A human rights group based in Berlin reportedly sent a criminal complaint to Germany's federal court Monday regarding an American CIA agent's alleged torture of a citizen. The European Center for Constitutional and Human Rights has taken up the case of Khaled el-Masri, who it argues was mistreated under the leadership of Alfreda Frances Bikowsky in 2003, Al Jazeera reported. The center wants an investigation into Bikowsky, nicknamed the "Queen of Torture" by various media groups.

El-Masri, a German carpenter born in Kuwait, was on vacation in Macedonia in 2003 when authorities arrested him in a case of mistaken identity. They allegedly thought he was Khalid al-Masri, a suspect with ties to the Sept. 11, 2001, terrorist attacks in the United States. He was flown to Afghanistan and interrogated for about four months. El-Masri was drugged, sodomized, handcuffed and beaten in the process, the European Court of Human Rights later determined, according to the Guardian.

The human rights center's complaint says Bikowsky, who at the time was deputy chief of the CIA's Bin Laden Issue Station tracking al Qaeda, was told early in the process el-Masri was not the terrorist it was seeking. But Bikowsky gave orders to fly el-Masri to Afghanistan anyway.

After the U.S. Senate released its CIA torture report last December, the New Yorker wrote about the "Queen of Torture," an unnamed woman who documents showed played a key role in covering up the agency's crimes. The Intercept quickly identified her as Bikowsky. The torture report showed CIA officials decided not to take action against her after the el-Masri scandal, Al Jazeera reported.

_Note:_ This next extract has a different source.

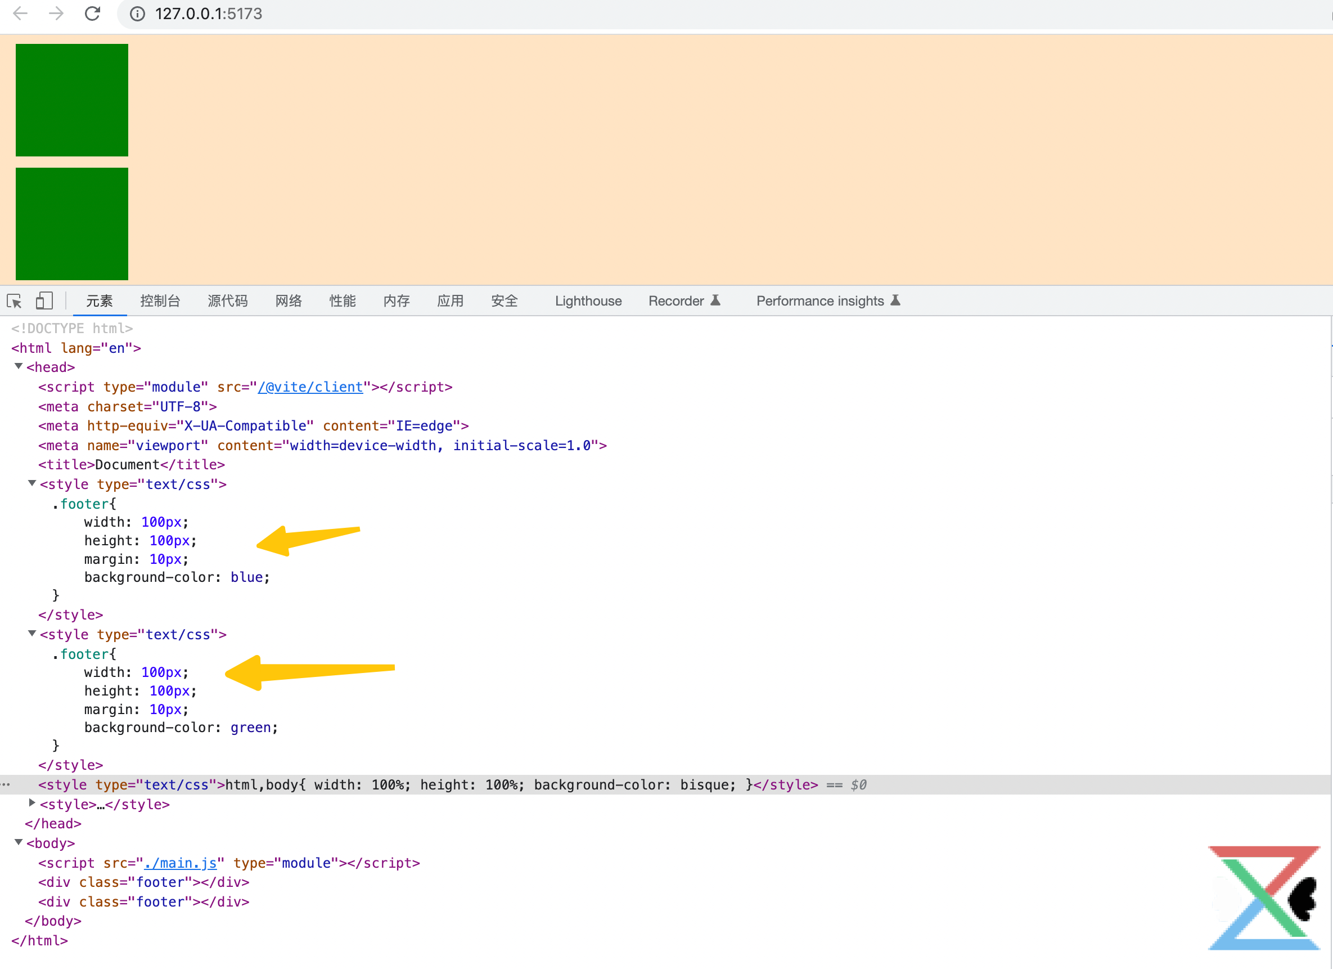Click the green background-color value
The image size is (1333, 969).
pyautogui.click(x=250, y=727)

The human rights center wants to see Bikowsky forbidden to travel internationally, investigated and eventually tried in Germany. Though Macedonia had to pay el-Masri $80,000 in 2012 in reparations, the new case could set a precedent.

"If the prosecutors are inclined to take up a case of human rights abuse by foreign officials, there’s scope in Germany for broad investigations into human rights abuses under universal jurisdiction,” Benjamin Ward, the deputy director for Human Rights Watch in Europe and central Asia, told Al Jazeera. “That could have a very important effect and make officials implicated in abuse reluctant to travel to other countries.”